The death toll from the devastating Iran/Iraq border earthquake was climbing towards 400 by 1615 Tehran time on November 13 as the search for survivors continued amid landslides.
Iranian state news agency Islamic Republic News Agency (IRNA) also quoted an emergency official as saying 6,603 people were injured in Iran alone after the quake—the world's deadliest so far this year and measuring 7.3 on the Richter scale—shook the northern border region from about 21:15 local time on November 12.
Most of those who perished were in Iran's western Kermanshah province, with the Iranian town of Sarpol-e Zahab, about 15km (10 miles) from the Iraqi border, worst hit. The treatment of survivors in the town was hindered by severe damage caused by the quake to its main hospital, Iranian media reported.
The predominantly Kurdish mountainous area typically features homes made of mud bricks, with such dwellings extremely vulnerable to a major earthquake.
Over in Iraq, the worst damage was in the town of Darbandikhan in the Kurdistan Region. "The situation there is very critical," Kurdish Health Minister Rekawt Hama Rasheed told Reuters.

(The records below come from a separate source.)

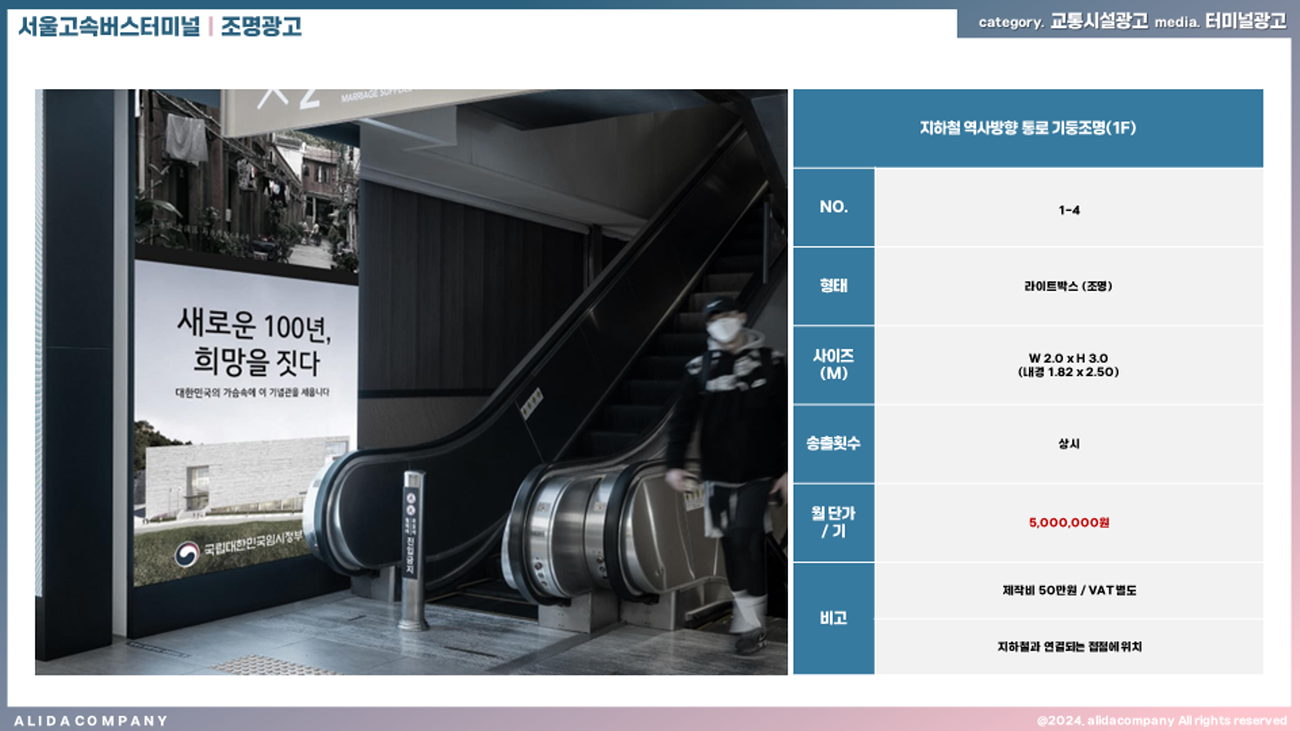
Task: Click the 교통시설광고 category label
Action: 1098,22
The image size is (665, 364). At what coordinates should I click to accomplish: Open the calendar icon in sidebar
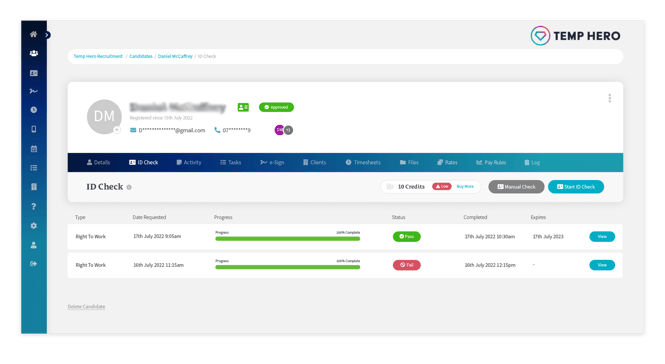click(34, 148)
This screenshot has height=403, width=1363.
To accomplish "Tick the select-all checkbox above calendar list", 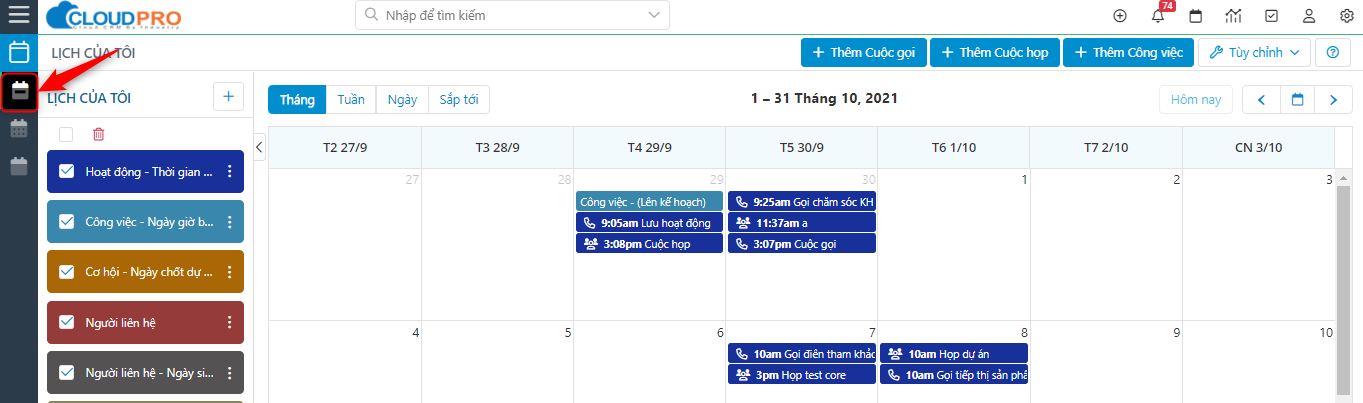I will pos(66,134).

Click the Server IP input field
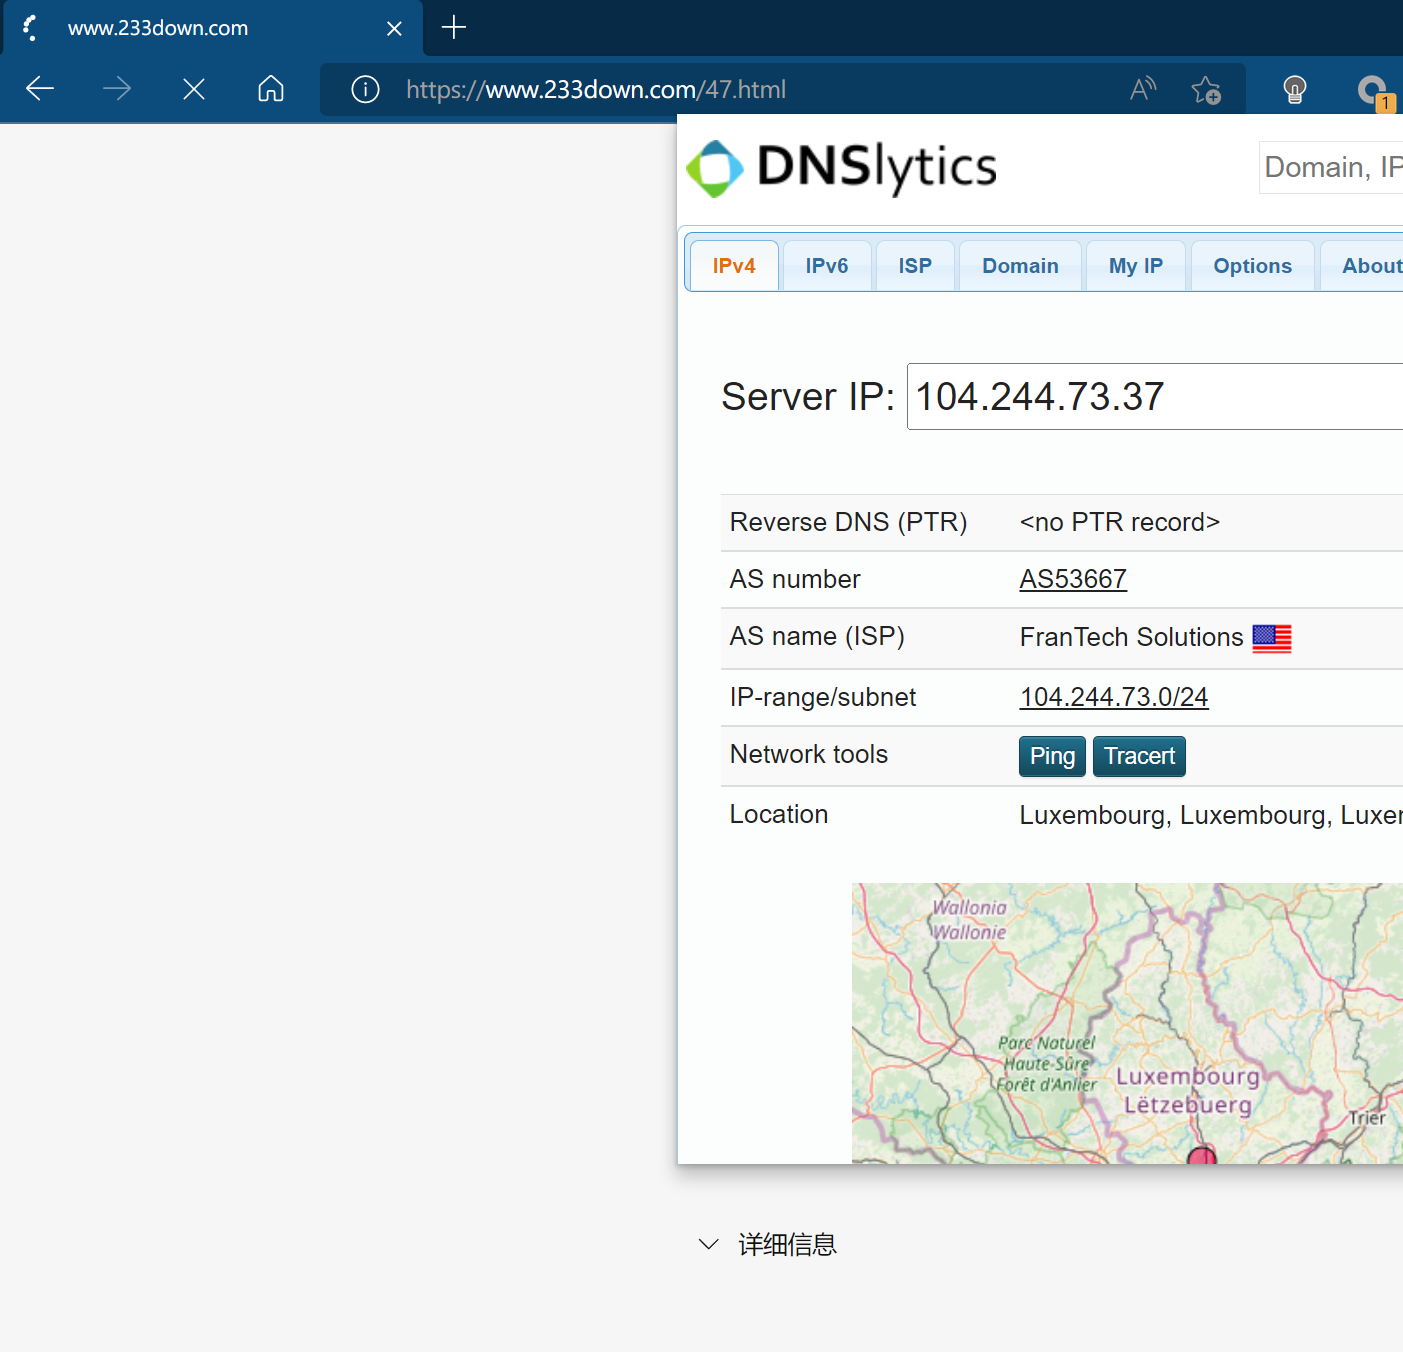point(1150,397)
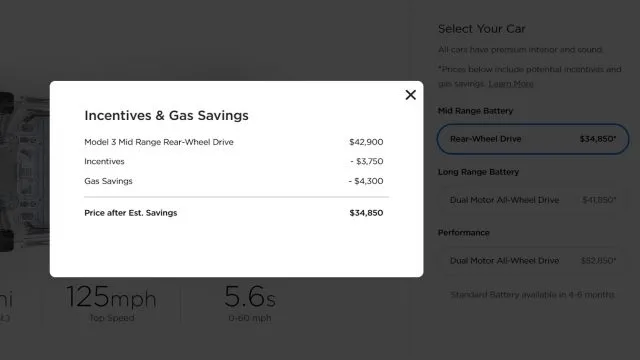
Task: Choose Long Range Dual Motor All-Wheel Drive
Action: tap(533, 200)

The BBC quoted its correspondent Rami Ruhayem, present in the Kurdistan Region's capital, Irbil, as saying the shaking in the location had lasted for more than a minute. "For a few seconds at first it was barely detectable, I wasn't sure whether it was a minor tremor or just my imagination," he said. "But soon enough it was unmistakable as the building started swaying from side to side."
Tremors from the quake were felt as far away as Tehran, Baghdad, Saudi Arabia, Bahrain, Armenia, Jordan and Kuwait, according to various news agencies.
In 2003, a 6.6-magnitude quake destroyed the historic city of Bam in southeastern Iran, with the loss of 26,000 lives and the displacing of 76,000.
Geologists say northwestern Iran suffers quakes because the Arabia tectonic plate is pushing the Eurasia tectonic plate north by a couple of centimetres a year.
Tehran with an estimated 12mn inhabitants is the most secure Iranian city in terms of earthquake building resistance. All new buildings put up in the capital must meet modern regulations to protect residents and workers from substantial earthquakes.